Turn every line of the items below into a numbered list, skipping blank lines and leaving out the pictures.
[start]
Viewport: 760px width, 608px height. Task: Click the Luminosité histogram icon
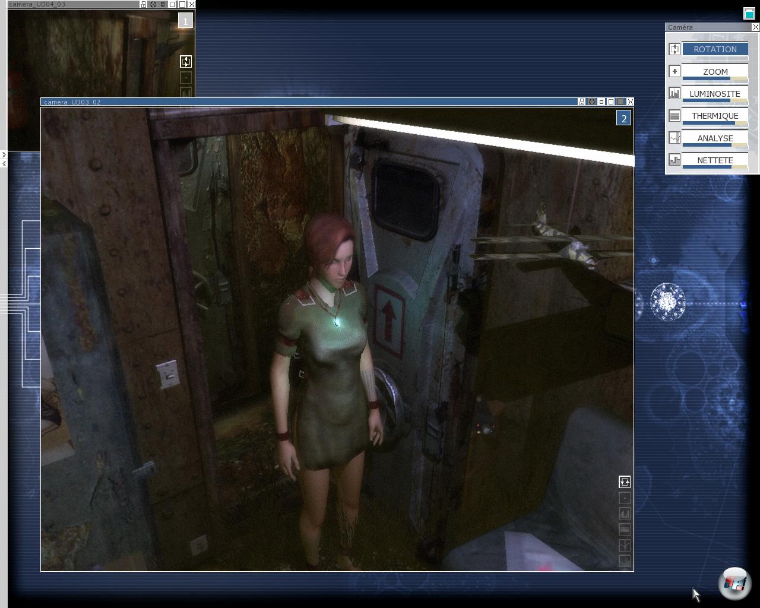tap(675, 93)
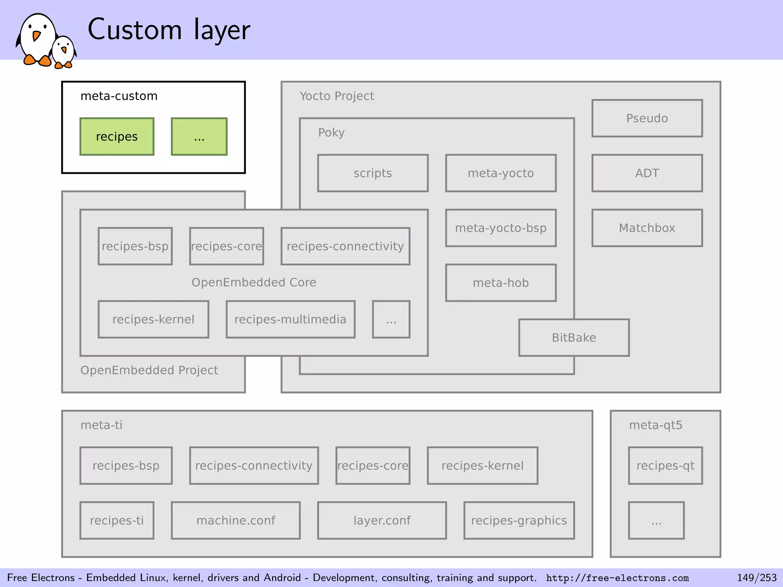783x587 pixels.
Task: Click the machine.conf box in meta-ti
Action: (236, 521)
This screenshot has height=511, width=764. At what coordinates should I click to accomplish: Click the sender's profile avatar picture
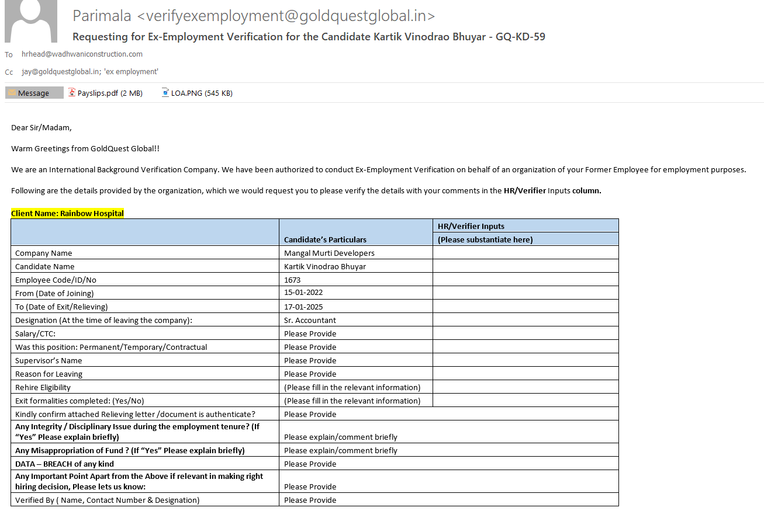click(x=31, y=21)
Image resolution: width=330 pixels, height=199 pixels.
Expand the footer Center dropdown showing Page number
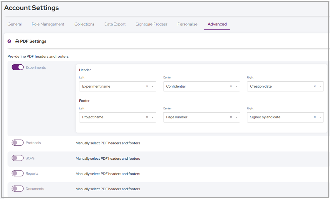point(237,117)

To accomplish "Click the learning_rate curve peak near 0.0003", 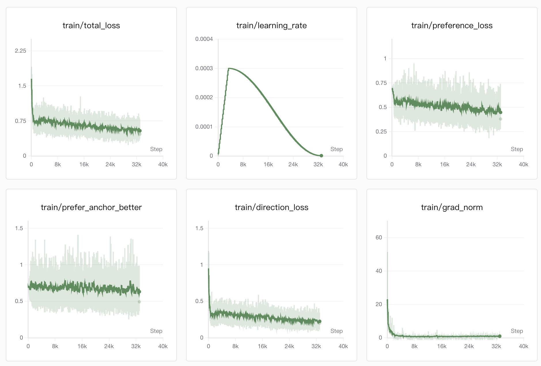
[end]
> **Answer to this problem**:
1. Viewport: 760px width, 608px height. Task: Click the Luminosité histogram icon
2. tap(675, 93)
3. 783x587 pixels.
4. Task: Click the machine.conf box in meta-ti
5. Action: (236, 521)
6. This screenshot has height=511, width=764. At what coordinates should I click to accomplish: Click the sender's profile avatar picture
7. click(x=31, y=21)
8. Image resolution: width=330 pixels, height=199 pixels.
9. Expand the footer Center dropdown showing Page number
10. point(237,117)
11. To accomplish "Click the learning_rate curve peak near 0.0003", 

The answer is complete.